Passage shown →
=== Section Start ===

Camps
Update: Edited for (I hope) clarity - thanks Steve!
Jessica Duchen talks about "party lines" in the academic composition scene, and I think she describes a situation to which we can all relate.
So what about those of us who love music from both the "Modernist" camp and the "Postclassical" (to use Kyle Gann's term) camp? Are we eclectic, non-discerning musicians? Should I have to give up Bolcom for Birtwistle just to impress my colleagues? Is my fascination with James Dillon's soundworld infecting my mind with the complexity bug?
Such divisions have existed in all of the arts for a long, long time. What's necessary is to have the constitution and the guts to own up to what you like and to not be intimidated by those 'modernists' who are eager to dismiss "Prokofiev's rubbish." I actually feel sorry for such people, and it's impossible to be intimidated by someone I feel sorry for. I'm sorry they're unable to respond to the honest, simple beauty of the slow movement from Prokofiev's Second Violin Concerto or the raw, bitter power of the first movement of the Sixth Symphony. I'm sorry they're unable to discern subtle distinguishing differences in musical language that make a composer's work "modern." Why does there always have to be a canyon between composers' rhetorics? Have people lost the ability to hear the subtle differences that make every piece of music different? Why does working with "systems" make a piece automatically more "modern"?
The reverse also holds true. There are those postclassicists who automatically refuse to go to a concert if they see Xenakis or Ferneyhough on the playbill. I feel sorry for them as well. I'm sorry that they don't get a rush of visceral excitement when faced with an entirely new and, yes, difficult soundworld. I'm sorry that they spurn a piece the moment it starts to challenge the traditional concept of "beautiful sound." I'm sorry that they'll never attend another concert with a work by Aperghis on it or listen to a work with the word "stochastic" in the program notes because of a bad encounter with Metastasis. Why must all music contain "beautiful" melodies? Why must the dramatic concern of pieces stick to conflict/resolution? Why must musical ideas be stated and then developed? Why must instruments be played the same ol' way they've been played for 200 years?
It's because of this penchant for categorization, labeling and dismissing that environments like the one Jessica describes are all too prevalent in schools of music. And every camp is guilty.
I like pieces, not composers. Counting the composers whose entire bodies of work appeal to me would take less than five fingers. Likewise, I can't think of any composer generally thought of as historically significant that hasn't produced at least a handful of works I enjoy greatly. Every day I'm frustrated by people's persistent pigeon-holing of everything in life into these facile binary compartments: rich/poor, black/white, gay/straight, modernist/postclassical, masterpiece/worthless. It's simply a result of laziness. What's even worse, though, is the habit of completely ignoring and further marginalizing those cases that don't fit into one of the two categories or the composers whose lives and art share traits from both.

=== Section End ===

Task brief → Translate this sentence from the post on musical camps into Spanish: "Such divisions have existed in all of the arts for a long, long time." These rows have no connection to the post on musical camps.

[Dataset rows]
=== Section Start ===

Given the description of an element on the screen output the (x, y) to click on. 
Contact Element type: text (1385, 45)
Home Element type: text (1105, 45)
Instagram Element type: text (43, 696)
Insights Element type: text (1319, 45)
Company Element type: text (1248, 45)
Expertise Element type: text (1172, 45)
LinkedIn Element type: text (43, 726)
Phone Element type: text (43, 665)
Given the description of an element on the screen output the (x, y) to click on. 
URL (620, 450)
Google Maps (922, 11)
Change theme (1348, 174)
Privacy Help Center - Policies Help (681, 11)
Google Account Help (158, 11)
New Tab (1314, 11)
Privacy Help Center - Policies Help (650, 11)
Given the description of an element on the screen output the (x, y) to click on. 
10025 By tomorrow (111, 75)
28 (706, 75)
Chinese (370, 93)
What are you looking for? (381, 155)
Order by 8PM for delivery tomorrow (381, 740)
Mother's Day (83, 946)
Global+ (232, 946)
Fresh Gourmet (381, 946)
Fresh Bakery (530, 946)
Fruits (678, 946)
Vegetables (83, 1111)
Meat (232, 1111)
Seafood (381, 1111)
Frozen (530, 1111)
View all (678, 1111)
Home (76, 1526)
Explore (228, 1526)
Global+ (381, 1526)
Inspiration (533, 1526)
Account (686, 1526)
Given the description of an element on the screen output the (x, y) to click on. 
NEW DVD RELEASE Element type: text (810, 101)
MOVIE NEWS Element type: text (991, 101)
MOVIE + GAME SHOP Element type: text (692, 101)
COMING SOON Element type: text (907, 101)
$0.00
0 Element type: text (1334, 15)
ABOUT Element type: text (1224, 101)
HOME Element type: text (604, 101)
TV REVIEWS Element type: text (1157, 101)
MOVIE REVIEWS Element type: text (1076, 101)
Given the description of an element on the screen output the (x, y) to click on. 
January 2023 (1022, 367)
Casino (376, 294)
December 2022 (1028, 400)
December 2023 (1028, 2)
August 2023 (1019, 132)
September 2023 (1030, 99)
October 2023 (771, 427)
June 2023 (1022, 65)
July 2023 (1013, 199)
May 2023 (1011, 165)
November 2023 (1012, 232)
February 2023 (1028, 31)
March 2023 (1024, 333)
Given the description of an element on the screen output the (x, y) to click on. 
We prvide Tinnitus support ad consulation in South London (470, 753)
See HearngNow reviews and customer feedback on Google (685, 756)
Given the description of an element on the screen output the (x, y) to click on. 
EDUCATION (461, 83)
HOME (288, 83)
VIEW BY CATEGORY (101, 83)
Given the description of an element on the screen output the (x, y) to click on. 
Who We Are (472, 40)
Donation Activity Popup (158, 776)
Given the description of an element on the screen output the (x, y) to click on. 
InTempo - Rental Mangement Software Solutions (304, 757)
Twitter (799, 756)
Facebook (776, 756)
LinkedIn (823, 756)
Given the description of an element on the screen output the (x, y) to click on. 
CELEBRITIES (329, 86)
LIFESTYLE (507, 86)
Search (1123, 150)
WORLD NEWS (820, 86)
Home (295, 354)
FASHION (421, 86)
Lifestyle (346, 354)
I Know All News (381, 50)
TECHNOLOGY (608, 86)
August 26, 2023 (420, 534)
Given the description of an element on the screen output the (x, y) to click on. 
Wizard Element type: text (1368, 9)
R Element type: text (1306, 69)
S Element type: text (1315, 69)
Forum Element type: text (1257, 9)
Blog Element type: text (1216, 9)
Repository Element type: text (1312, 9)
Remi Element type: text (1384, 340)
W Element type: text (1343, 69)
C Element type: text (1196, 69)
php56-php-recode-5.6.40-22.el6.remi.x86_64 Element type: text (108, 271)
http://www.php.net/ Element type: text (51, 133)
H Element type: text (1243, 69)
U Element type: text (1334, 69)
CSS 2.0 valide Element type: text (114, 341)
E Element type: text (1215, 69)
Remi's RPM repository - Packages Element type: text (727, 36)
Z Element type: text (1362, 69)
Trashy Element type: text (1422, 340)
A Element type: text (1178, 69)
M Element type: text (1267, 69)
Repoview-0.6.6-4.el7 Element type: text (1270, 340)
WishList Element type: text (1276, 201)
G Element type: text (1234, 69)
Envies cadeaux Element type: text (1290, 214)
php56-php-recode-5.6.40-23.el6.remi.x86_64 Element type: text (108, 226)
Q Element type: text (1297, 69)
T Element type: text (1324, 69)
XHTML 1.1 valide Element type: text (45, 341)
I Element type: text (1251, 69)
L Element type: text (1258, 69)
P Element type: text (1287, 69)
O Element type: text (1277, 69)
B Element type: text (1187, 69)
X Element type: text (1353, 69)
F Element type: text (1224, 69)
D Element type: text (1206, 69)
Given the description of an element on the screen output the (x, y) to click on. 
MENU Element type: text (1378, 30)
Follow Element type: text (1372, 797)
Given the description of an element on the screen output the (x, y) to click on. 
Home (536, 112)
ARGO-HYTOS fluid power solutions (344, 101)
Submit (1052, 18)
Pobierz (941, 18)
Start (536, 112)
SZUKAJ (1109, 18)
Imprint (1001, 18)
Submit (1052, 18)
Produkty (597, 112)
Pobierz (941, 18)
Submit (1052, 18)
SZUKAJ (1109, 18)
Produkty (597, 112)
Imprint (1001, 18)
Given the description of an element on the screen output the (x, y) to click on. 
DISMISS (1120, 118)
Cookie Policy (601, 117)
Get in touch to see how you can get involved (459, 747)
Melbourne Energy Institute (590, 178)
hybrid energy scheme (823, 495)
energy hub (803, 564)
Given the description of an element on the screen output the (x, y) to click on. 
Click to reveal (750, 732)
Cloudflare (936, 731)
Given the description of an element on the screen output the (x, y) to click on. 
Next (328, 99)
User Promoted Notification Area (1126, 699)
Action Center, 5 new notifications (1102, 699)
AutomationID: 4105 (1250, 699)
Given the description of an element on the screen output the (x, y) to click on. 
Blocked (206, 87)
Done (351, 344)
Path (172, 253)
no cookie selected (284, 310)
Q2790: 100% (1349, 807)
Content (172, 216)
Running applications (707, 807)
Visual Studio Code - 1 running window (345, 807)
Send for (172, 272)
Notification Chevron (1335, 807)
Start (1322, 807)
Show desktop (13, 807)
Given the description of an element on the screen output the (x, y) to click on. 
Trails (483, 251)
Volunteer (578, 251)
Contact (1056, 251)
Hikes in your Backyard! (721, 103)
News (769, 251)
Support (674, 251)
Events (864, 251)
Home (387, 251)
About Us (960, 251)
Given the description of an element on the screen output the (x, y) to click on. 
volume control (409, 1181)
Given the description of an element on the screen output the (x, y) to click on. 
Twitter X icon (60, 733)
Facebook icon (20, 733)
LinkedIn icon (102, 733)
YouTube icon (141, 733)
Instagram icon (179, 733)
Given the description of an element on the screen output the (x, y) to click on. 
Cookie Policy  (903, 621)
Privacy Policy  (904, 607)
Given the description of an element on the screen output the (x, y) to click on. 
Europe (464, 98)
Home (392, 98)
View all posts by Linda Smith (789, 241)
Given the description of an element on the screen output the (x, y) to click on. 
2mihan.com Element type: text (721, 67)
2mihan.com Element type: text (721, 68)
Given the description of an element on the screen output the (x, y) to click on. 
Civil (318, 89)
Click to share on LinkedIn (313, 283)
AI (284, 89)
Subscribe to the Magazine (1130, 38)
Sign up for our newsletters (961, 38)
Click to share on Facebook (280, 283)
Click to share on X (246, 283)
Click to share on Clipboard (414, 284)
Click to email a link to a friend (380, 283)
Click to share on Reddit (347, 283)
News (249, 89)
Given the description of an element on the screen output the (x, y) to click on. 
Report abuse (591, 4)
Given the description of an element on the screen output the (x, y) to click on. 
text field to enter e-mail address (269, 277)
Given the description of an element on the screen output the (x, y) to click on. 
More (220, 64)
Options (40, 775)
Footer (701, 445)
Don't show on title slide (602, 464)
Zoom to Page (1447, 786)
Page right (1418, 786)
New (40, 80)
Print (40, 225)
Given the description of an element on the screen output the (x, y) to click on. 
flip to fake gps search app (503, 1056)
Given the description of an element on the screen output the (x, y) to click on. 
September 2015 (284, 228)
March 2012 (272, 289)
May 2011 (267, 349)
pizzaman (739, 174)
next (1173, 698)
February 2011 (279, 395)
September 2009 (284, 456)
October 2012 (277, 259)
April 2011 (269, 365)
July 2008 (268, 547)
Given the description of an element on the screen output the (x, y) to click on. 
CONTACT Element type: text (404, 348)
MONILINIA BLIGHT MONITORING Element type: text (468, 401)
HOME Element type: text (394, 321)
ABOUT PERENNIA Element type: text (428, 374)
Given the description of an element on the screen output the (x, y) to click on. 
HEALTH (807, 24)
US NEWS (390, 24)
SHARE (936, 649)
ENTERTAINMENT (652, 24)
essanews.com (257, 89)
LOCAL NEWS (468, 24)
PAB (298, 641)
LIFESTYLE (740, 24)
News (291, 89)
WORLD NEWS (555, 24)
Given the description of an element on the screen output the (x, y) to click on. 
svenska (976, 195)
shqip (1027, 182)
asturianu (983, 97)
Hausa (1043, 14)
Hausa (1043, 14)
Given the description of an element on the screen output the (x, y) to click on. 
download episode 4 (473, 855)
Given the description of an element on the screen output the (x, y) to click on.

=== Section End ===

Your response → Tales divisiones han existido en todas las artes desde hace mucho, mucho tiempo.